MPs have urged the Sentencing Council not to rush through new guidelines on terrorism offences following last year's attacks in Manchester Arena, Westminster and London Bridge.
The council began working on the first set of comprehensive guidelines last year but fast-tracked production following the attacks. A six-week consultation opened in October. New guidelines will come into force this spring.
The council proposed increasing sentences for lower level offences, such as those where preparations might not be well developed or an offender has offered a small amount of help. A terrorist act can be planned quickly using 'readily available' items such as vehicles and knives. Along with online extremist material that provides encouragement, 'these offences are more serious than they have previously been perceived', the council said at the time.
The guidelines also cover terrorist attack preparation, causing or attempting to cause an explosion, collecting or sharing extremist material, raising funds for terrorism, glorifying terrorist attacks, failing to disclose information about terrorist acts, and joining or supporting a banned organisation.

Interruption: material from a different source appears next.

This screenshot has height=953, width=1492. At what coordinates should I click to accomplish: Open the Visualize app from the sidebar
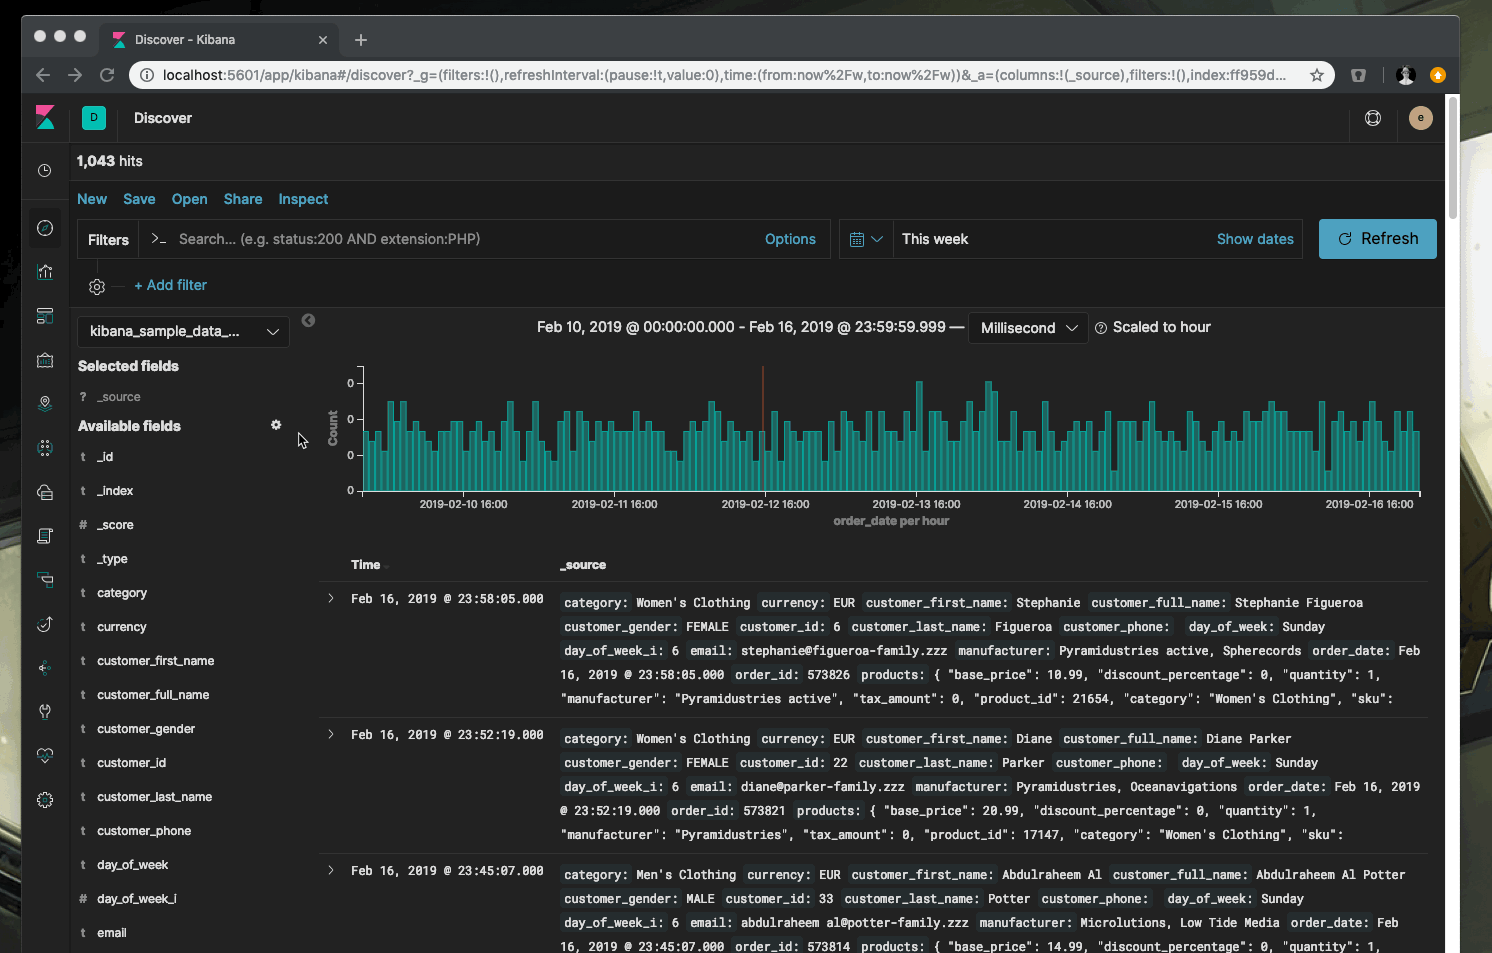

Bob Neill MP, committee chair, said today: 'With recent terrorist attacks in mind, the Sentencing Council has accelerated the process of producing new guidelines to ensure that they are available as soon as possible. While I commend the urgency with which the council has responded, it must not in any way compromise the full and careful consideration of the responses that it has received to its consultation, including our own.'
A letter from the committee to the council in January highlights several concerns raised by consultation respondents. Assistant commissioner Mark Rowley, the national counter-terrorism policing lead, suggested that linking culpability with the advancement of preparation could encourage police to allow a plot to run on, putting public safety at risk. The Parole Board was worried that increasing the penalties for less serious offenders will result in them becoming more likely to commit terrorist acts when they are released. The board says: 'Most of the rest of Europe is devising interventions in the community to deradicalise less serious offenders. These programmes are more likely to be successful in the community than in prison where the influence of extremist inmates is likely to be stronger.'
Earlier this year barrister Max Hill QC, in his first annual report as the independent reviewer of terrorism legislation, said modern terrorism may require higher maximum discretionary sentences, 'but it does not in my view require the imposition of mandatory minimum sentences, which would stifle rather than promote the discretion which should be left to our judges'.